L’operazione è stata condotta dal Nucleo Investigativo Centrale della Polizia Penitenziaria al termine di un’attività investigativa coordinata dalla Direzione Distrettuale Antimafia di Roma.
Tre arresti per droga, indagini in corso
A seguito dell’ordinanza emessa dal Gip di Roma, sono state eseguite tre misure cautelari: per due uomini è stata disposta la custodia cautelare in carcere mentre per una donna, avvocato appartenente al Foro di Roma, sono stati disposti gli arresti domiciliari.

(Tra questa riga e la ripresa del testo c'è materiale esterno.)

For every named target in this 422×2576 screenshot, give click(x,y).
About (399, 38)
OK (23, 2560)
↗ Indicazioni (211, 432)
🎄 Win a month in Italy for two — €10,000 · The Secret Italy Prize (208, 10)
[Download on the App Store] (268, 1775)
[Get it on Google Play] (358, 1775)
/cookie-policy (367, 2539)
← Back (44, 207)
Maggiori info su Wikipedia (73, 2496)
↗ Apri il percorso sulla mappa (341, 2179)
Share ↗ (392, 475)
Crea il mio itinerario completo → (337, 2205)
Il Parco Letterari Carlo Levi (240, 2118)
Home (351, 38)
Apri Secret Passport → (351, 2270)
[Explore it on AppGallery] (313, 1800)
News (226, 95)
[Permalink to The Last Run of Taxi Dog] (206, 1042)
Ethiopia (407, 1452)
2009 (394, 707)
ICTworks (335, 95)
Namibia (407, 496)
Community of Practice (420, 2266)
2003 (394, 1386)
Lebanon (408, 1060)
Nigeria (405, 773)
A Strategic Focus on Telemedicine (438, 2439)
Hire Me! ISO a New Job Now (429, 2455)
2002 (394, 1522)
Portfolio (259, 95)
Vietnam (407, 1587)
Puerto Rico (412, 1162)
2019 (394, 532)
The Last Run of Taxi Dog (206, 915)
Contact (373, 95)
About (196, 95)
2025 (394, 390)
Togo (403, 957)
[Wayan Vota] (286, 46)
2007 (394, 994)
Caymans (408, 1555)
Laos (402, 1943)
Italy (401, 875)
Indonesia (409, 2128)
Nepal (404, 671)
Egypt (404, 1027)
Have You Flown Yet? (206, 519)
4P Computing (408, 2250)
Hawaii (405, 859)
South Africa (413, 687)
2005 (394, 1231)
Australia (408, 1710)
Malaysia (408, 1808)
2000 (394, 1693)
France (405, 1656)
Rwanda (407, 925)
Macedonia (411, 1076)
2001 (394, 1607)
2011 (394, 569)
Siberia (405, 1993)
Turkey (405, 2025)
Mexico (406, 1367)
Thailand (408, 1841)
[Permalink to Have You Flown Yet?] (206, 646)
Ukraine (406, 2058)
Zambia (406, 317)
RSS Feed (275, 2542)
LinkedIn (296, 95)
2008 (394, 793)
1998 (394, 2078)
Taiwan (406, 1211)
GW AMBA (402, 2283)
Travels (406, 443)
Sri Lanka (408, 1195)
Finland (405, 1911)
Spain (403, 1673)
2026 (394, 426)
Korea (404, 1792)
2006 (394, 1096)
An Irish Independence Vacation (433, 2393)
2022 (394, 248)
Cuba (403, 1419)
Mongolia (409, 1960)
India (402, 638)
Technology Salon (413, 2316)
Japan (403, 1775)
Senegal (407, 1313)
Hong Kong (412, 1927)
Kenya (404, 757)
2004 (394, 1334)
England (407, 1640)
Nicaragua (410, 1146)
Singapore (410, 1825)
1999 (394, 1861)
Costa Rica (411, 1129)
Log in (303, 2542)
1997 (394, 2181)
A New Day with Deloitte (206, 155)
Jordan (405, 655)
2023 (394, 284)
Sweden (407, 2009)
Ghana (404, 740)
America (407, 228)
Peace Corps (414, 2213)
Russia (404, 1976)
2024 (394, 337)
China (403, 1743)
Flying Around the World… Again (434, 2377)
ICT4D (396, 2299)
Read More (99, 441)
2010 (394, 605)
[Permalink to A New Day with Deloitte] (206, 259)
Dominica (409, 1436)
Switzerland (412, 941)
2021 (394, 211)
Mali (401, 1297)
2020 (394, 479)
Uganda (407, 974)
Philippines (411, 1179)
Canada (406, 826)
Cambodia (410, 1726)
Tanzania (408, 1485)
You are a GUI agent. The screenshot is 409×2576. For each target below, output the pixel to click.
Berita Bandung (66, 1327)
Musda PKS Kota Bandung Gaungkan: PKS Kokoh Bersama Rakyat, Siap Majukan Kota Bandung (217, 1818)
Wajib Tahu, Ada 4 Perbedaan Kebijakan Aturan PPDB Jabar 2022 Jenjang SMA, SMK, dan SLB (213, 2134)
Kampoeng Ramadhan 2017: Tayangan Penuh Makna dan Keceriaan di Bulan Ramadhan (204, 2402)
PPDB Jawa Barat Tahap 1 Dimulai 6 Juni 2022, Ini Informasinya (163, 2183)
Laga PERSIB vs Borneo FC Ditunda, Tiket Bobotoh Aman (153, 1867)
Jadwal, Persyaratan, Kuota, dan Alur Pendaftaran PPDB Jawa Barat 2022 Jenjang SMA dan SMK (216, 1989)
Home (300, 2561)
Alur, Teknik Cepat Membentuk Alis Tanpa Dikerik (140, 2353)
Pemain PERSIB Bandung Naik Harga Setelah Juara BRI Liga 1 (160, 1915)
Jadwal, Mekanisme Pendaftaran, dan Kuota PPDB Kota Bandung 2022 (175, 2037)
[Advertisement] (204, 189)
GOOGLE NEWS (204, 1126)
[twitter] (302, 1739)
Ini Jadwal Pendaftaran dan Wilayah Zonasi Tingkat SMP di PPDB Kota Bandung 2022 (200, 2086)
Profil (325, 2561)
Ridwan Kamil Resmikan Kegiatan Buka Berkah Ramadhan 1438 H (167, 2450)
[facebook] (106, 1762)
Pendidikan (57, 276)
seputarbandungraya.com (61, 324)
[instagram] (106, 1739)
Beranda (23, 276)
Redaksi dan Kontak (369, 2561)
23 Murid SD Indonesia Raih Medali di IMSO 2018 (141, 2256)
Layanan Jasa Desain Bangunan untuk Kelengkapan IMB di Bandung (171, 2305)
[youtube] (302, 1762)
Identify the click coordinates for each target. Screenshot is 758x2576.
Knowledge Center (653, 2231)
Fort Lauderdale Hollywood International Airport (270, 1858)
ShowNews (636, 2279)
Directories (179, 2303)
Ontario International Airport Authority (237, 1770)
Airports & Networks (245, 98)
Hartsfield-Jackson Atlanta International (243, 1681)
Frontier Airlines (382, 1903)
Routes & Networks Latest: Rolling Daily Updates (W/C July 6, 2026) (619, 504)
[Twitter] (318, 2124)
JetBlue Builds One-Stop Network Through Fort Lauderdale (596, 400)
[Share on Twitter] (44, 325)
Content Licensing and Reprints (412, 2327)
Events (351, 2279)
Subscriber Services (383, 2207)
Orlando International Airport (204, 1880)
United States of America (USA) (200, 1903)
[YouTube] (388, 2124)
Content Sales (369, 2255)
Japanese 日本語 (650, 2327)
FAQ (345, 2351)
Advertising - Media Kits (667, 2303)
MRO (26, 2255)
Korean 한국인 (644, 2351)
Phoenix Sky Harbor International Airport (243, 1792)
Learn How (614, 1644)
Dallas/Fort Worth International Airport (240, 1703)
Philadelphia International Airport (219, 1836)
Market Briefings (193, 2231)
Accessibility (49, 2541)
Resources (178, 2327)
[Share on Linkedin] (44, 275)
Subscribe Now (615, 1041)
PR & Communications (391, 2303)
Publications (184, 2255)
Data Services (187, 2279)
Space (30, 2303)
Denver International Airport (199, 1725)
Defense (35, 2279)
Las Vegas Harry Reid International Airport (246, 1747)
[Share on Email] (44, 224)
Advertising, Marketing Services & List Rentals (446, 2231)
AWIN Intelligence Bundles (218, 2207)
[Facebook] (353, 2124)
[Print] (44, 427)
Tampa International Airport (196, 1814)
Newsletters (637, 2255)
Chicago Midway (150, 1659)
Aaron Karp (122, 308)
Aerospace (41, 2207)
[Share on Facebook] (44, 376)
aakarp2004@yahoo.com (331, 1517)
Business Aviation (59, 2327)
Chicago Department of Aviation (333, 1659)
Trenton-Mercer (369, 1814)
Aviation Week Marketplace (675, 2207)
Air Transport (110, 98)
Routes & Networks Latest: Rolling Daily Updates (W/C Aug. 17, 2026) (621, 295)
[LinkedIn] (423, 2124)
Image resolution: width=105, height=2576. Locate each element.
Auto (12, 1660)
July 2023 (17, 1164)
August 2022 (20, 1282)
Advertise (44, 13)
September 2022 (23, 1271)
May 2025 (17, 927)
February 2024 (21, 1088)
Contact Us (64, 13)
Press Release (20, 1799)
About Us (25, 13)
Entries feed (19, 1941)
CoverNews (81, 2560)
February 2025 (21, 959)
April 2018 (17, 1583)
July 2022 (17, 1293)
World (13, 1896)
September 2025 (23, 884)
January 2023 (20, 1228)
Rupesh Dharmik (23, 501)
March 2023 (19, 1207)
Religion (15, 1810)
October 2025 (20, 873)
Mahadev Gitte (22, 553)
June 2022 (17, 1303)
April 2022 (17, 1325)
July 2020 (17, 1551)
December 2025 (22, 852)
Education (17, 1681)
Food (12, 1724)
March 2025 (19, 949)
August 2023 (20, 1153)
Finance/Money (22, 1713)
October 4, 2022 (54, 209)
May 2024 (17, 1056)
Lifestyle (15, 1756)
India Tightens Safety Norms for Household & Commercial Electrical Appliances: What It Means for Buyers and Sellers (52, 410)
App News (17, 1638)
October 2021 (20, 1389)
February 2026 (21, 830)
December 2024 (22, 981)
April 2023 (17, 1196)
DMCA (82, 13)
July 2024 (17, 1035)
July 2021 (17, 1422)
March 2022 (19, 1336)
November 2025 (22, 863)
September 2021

Secondo l’ipotesi investigativa, i tre avrebbero agito in concorso tra loro per trasportare, detenere e introdurre quantitativi significativi di droga all’interno della struttura penitenziaria romana.
Dalle indagini sarebbe emerso che l’avvocato, durante gli incontri con i propri assistiti detenuti, avrebbe fatto arrivare clandestinamente la droga all’interno del carcere.
Secondo gli investigatori, il detenuto destinatario della sostanza avrebbe avuto il ruolo di mandante e organizzatore dell’attività illecita mentre la professionista avrebbe sfruttato la possibilità di accesso alla struttura legata al proprio incarico.
Indagini coordinate dalla DDA di Roma
L’attività investigativa del Nucleo Investigativo Centrale della Polizia Penitenziaria ha permesso di ricostruire un modus operandi seriale, basato sulla “collaborazione” tra soggetti esterni e detenuti.
Secondo la ricostruzione degli investigatori, l’avvocato avrebbe agito dietro compenso economico, mettendo la propria posizione professionale al servizio delle richieste illecite dei propri assistiti.
Essendo nella fase delle indagini preliminari per gli indagati vige il principio di presunzione di innocenza fino ad un eventuale accertamento definitivo con sentenza irrevocabile di condanna.